La agenda laboral, mal menor, comienza a sufrir el
impacto de las cancelaciones. Nada comparado con las llamadas, algunas
angustiadas, otras furiosas, que han avasallado a mis colegas del punto de
información en el organismo autonómico donde se baten el cobre. Como metáfora. Quizá
no literalmente. La fibra óptica creo que ya no está compuesta de ese metal.
Porque antes de ayer y ayer , se pasaron las horas muertas pegados al auricular
del teléfono, escuchando demandas, ruegos, exigencias, solicitudes, incluso improperios.
Cuando el buen hombre que sobrevive, únicamente, de
vender “Bragas, señora, bragas a un euro, vaya braguerío”, en el mercadillo
de los jueves, enfrente de la oficina, se tiene que pasar las horas muertas encerrado
en casa, termina por echar mano al móvil y, cualquier organismo con un barniz
de Administración, aunque no sea la local, de quien en realidad depende el
mercadillo, se ve obligado a aguantar carros y carretas. Hasta cierto punto
comprensible, el comerciante que se desgañita cada jueves en la esquina para
convencer de las excelencias (¡todas las tallas, señora!) de su producto,
no tiene otra fuente de ingresos. Y eso también es dramático.
A comparar con el escaso sentido del ridículo cuando
la situación nos coloca en un contexto de pánico. Que como suelen afirmar los
psicólogos es más bien un subproducto mental que real. Hago una excursión, pertrechado
con guantes quirúrgicos, ¿qué diantres hacían en un cajón de la cocina? para
visitar un Aldi, a cinco kilómetros de casa, previendo que el Mercadona cercano,
a estas horas, es algo más de mediodía, hace siglos que fue tomado al asalto de
la turba.
....
Instrucción dada 1 –
¿Concuerdan con el texto estas afirmaciones? (a) El vendedor del mercadillo cuenta con otras fuentes de ingresos. (b) El mercadillo se celebra los jueves. (c) El Aldi visitado está a cinco kilómetros de casa. Contesta sí o no a cada una y cita textualmente las palabras que lo deciden.
Instrucción dada 2 –
Reproduce fielmente el fragmento del texto comprendido entre "Porque antes de" y "solicitudes, incluso improperios.", ambos incluidos.
....
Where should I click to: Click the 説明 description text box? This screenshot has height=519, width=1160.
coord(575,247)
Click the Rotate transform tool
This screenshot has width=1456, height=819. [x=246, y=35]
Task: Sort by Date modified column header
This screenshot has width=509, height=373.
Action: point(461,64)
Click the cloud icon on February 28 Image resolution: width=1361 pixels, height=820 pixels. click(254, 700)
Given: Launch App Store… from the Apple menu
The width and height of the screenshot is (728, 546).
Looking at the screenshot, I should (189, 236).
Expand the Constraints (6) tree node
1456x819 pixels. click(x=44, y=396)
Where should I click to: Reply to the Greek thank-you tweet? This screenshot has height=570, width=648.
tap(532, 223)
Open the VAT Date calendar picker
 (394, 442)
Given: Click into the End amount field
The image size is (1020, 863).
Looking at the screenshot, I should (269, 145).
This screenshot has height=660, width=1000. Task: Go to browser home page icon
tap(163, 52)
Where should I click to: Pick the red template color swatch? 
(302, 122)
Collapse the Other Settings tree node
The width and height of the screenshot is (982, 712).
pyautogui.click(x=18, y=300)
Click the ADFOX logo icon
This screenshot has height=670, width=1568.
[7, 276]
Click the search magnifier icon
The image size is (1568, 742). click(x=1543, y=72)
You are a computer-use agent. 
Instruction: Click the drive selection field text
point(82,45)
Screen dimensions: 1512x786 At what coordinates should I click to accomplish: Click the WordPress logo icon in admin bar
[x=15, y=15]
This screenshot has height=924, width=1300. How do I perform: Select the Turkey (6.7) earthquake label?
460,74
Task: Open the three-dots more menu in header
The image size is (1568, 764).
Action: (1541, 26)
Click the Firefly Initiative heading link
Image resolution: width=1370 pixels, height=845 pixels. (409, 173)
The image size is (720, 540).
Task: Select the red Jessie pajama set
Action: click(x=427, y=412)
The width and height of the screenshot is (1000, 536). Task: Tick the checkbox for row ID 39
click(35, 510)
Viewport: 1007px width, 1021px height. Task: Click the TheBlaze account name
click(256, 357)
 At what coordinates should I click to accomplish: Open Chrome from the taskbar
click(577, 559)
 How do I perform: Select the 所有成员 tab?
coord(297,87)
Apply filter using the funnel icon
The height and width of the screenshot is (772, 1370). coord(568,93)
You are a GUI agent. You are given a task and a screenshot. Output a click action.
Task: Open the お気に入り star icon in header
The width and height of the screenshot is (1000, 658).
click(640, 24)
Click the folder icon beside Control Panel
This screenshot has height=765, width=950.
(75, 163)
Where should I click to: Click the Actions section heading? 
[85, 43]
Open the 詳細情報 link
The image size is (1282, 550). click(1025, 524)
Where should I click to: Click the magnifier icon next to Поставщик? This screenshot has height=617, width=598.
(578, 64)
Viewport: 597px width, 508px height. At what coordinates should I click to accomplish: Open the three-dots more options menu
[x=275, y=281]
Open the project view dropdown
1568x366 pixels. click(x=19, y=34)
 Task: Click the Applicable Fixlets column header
....
Respuesta completa 1 –
(a) No: "no tiene otra fuente de ingresos".
(b) Sí: "en el mercadillo de los jueves".
(c) Sí: "a cinco kilómetros de casa".

Respuesta completa 2 –
Porque antes de ayer y ayer , se pasaron las horas muertas pegados al auricular
del teléfono, escuchando demandas, ruegos, exigencias, solicitudes, incluso improperios.